Dalam film dokumenter ini, diceritakan sesosok Rick Singer yang menawarkan cara ketiga, yang dalam terminologi kita adalah upaya-upaya yang memanfaatkan “orang dalam”. Modus favorit Rick Singer adalah mendaftarkan kliennya sebagai siswa yang berprestasi dalam bidang olahraga, walaupun pada kenyataannya bukan. Untuk melakukan hal ini, ia memalsukan foto, dokumen, hingga menyuap petugas-petugas penting.

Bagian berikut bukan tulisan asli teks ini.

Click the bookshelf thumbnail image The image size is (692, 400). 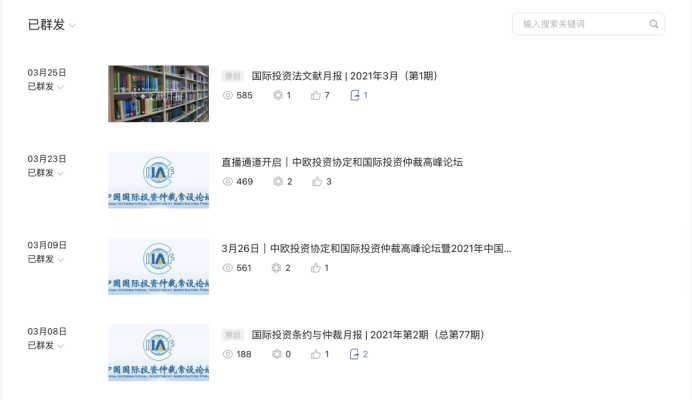click(x=158, y=94)
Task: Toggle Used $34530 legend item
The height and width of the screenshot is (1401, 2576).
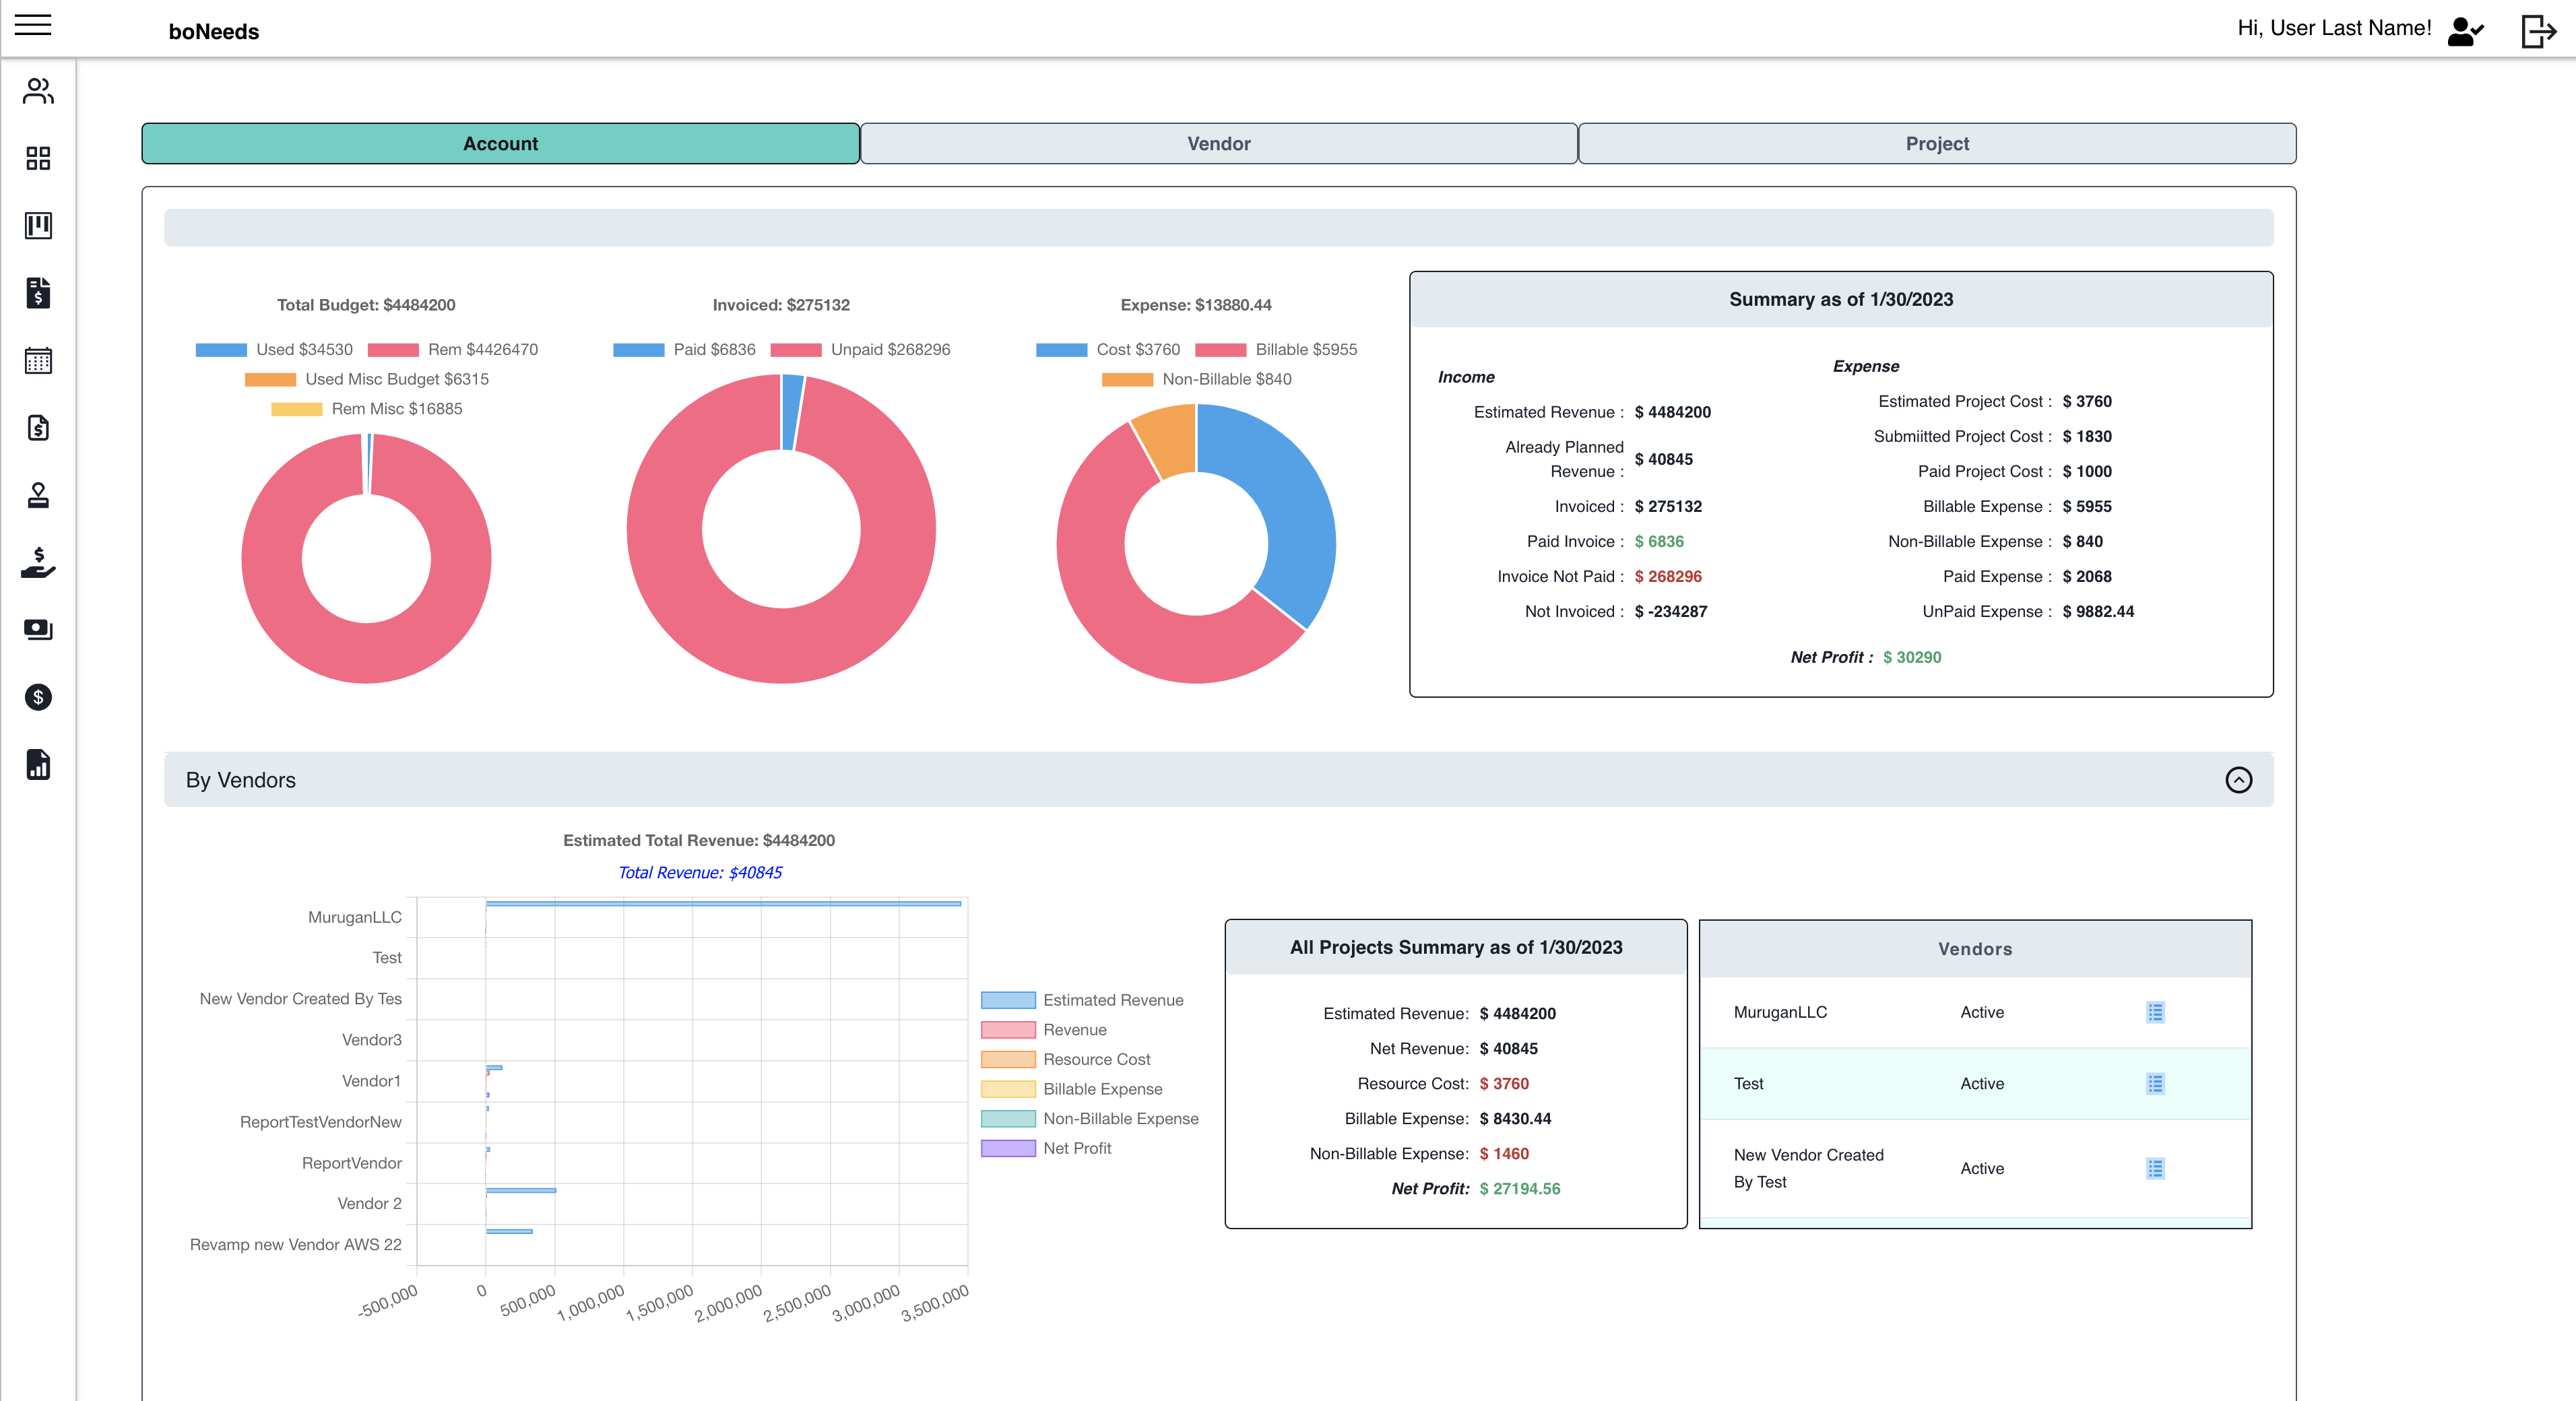Action: [x=275, y=349]
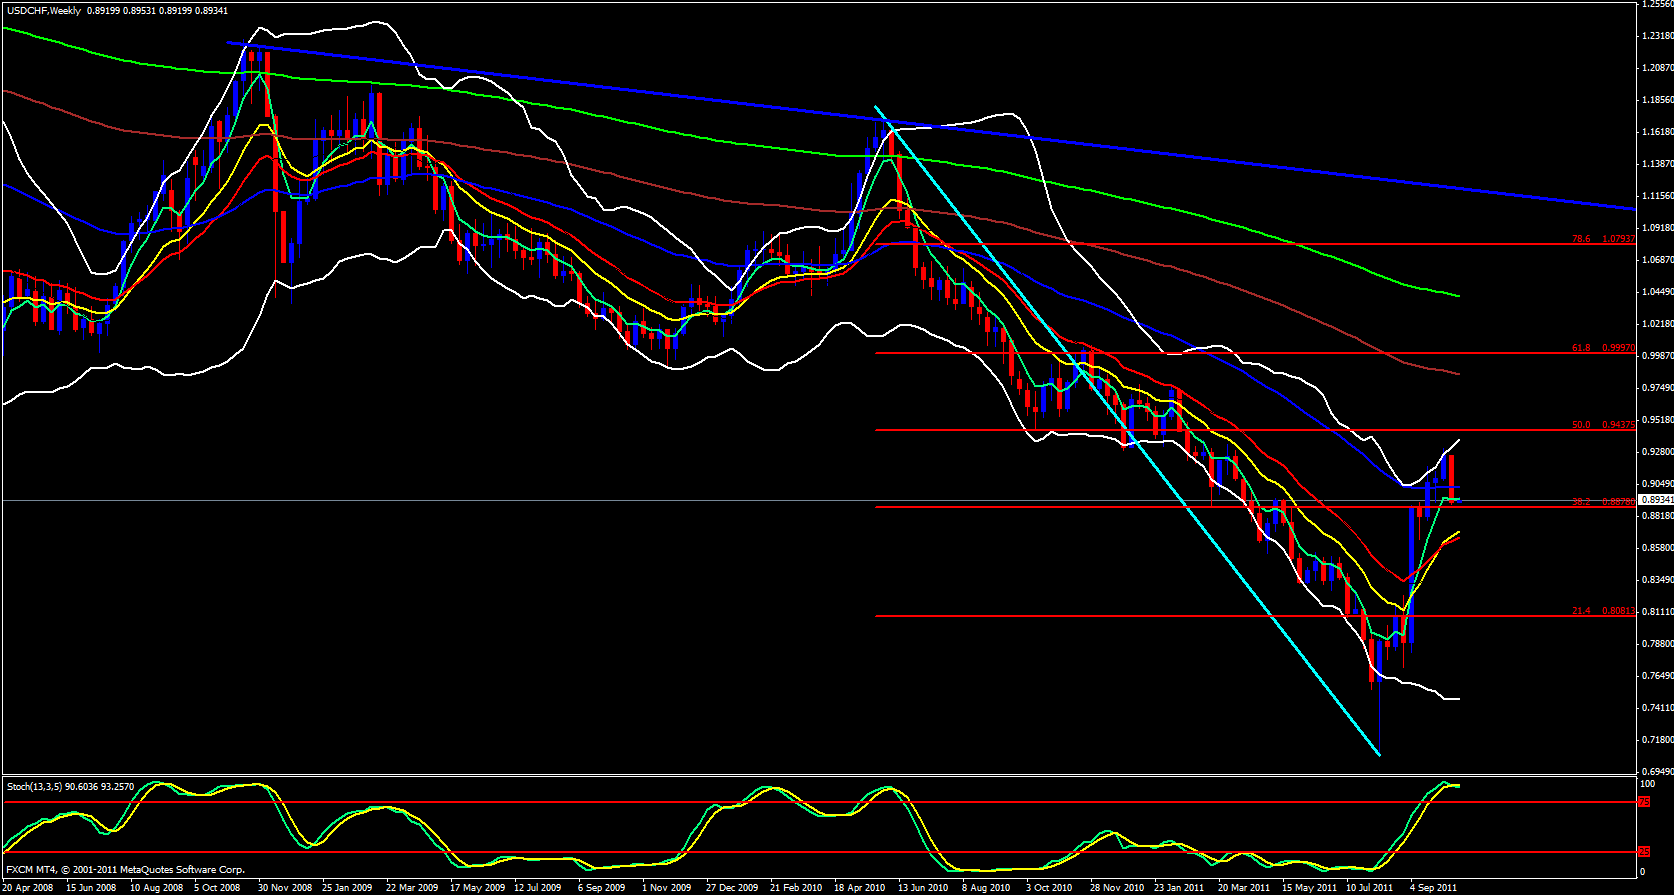Click the 20 Apr 2008 date label
This screenshot has width=1674, height=895.
coord(29,887)
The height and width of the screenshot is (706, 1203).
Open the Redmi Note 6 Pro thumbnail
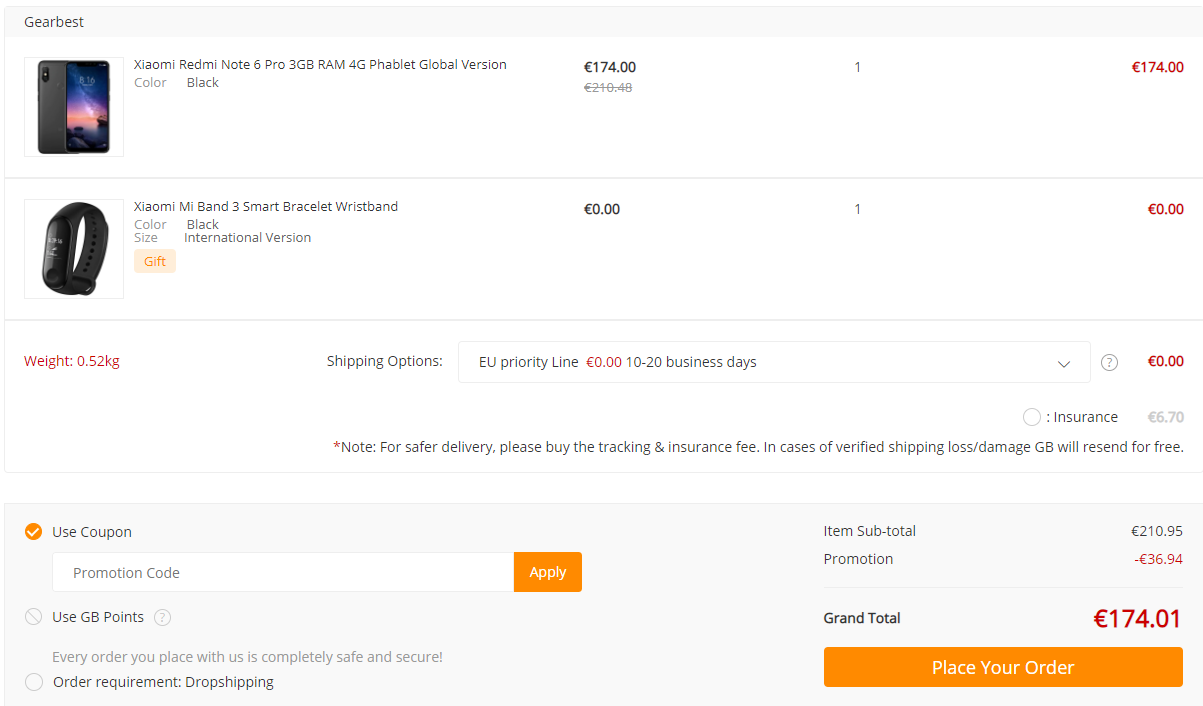[74, 106]
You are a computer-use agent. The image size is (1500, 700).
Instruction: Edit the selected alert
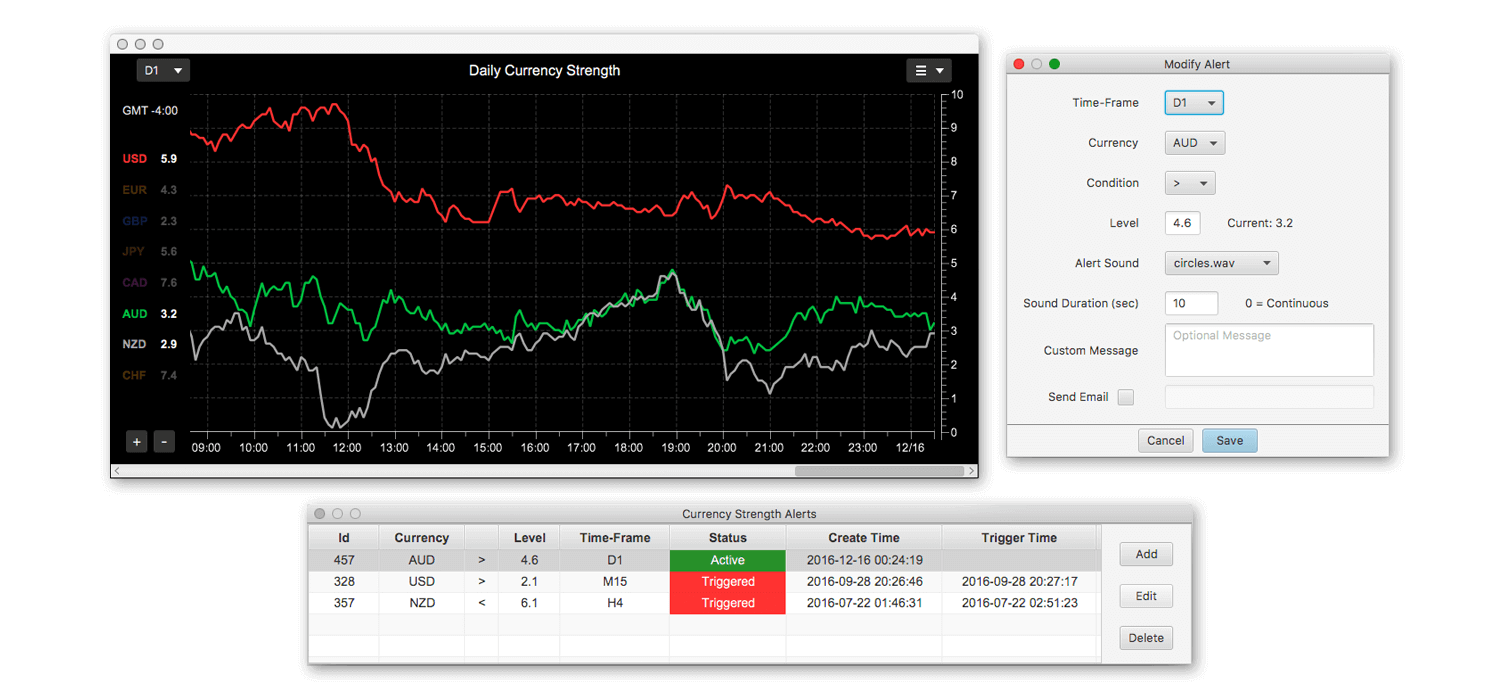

Cara-cara “jalan belakang” seperti ini mestinya tidak asing bagi kita. Istri saya pernah menceritakan punya seorang teman kuliah yang jarang masuk kuliah. Ia hanya terlihat saat awal semester dan ketika ujian. Padahal bagi mahasiswa lain, kurangnya jumlah kehadiran di kelas bisa langsung menyebabkan ia tidak lulus mata kuliah tersebut. Yang membuat semua orang lebih sebal lagi, pada saat akhirnya wisuda, teman ini lulus dengan predikat cum laude.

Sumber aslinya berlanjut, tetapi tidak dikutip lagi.